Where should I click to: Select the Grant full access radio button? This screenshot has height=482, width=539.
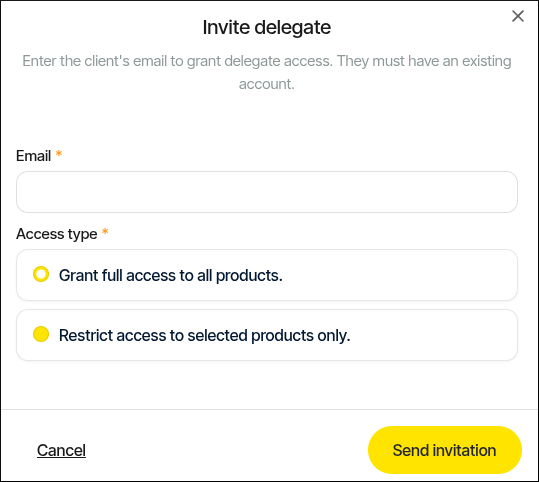coord(41,274)
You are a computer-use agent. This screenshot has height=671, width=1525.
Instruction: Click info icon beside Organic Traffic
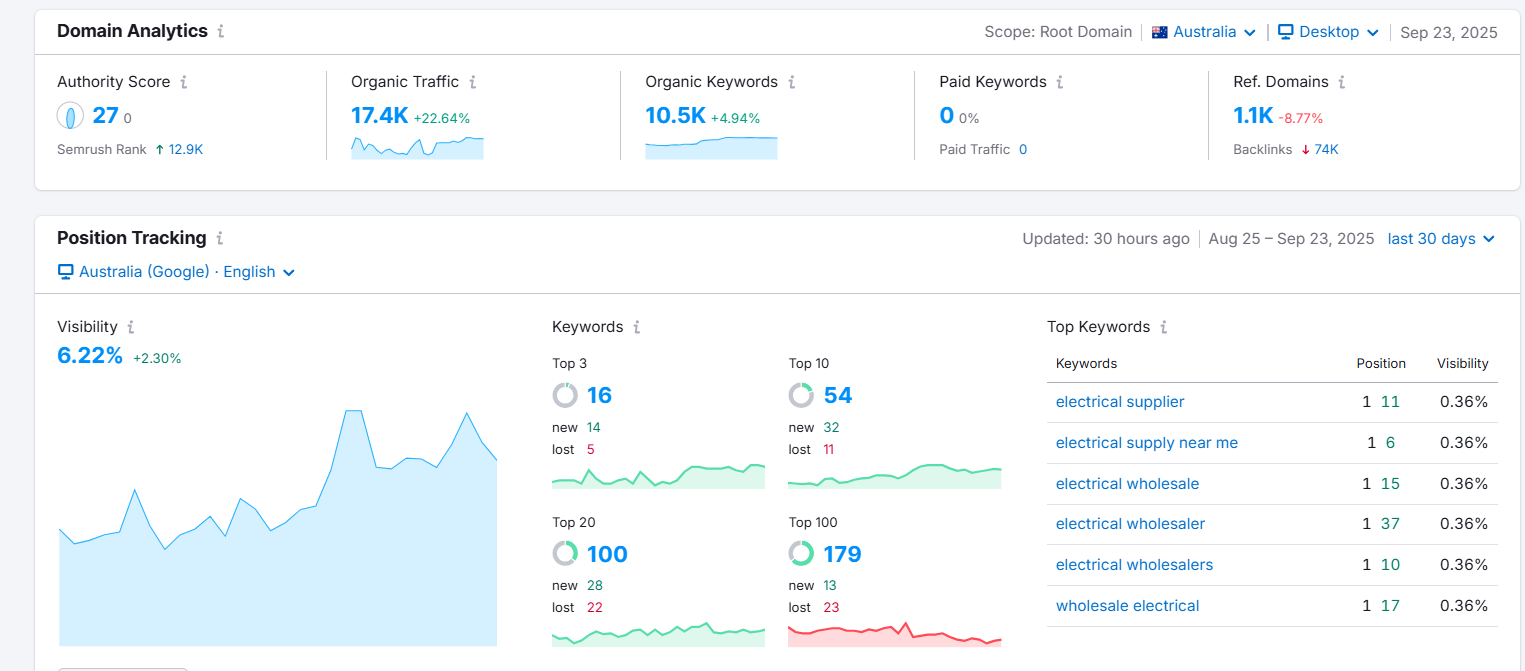tap(473, 82)
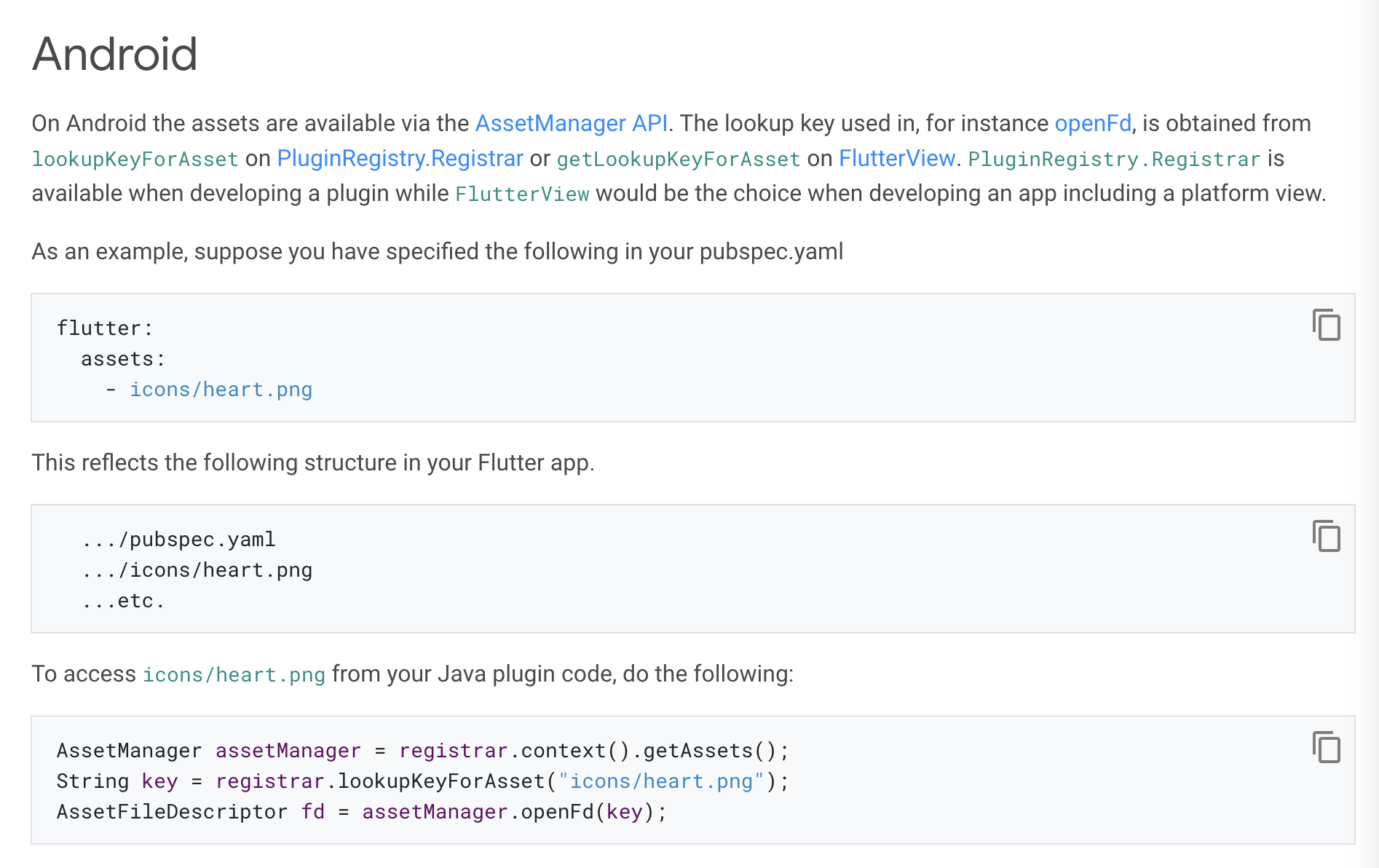1379x868 pixels.
Task: Click the 'assets:' line in YAML code
Action: [x=123, y=359]
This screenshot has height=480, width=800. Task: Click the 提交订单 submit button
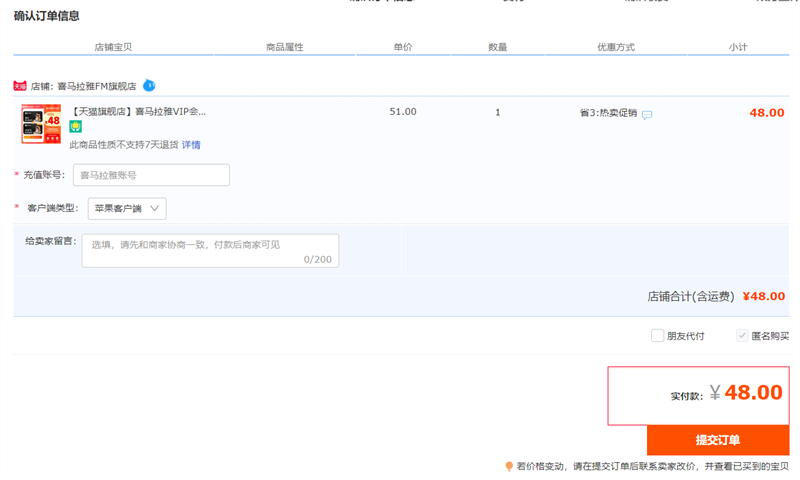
--------------------------------
### TASK REQUIREMENTS:
Copy the text of all the items above word for word, leaving out the pictures.

### TASK OUTPUT:
Where should I click to: Select the Grant full access radio button? This screenshot has height=482, width=539.
coord(41,274)
You are a computer-use agent. This screenshot has height=671, width=1525.
Instruction: Click info icon beside Organic Traffic
tap(473, 82)
1379x868 pixels.
Task: Click the 'assets:' line in YAML code
Action: [x=123, y=359]
This screenshot has height=480, width=800. Task: Click the 提交订单 submit button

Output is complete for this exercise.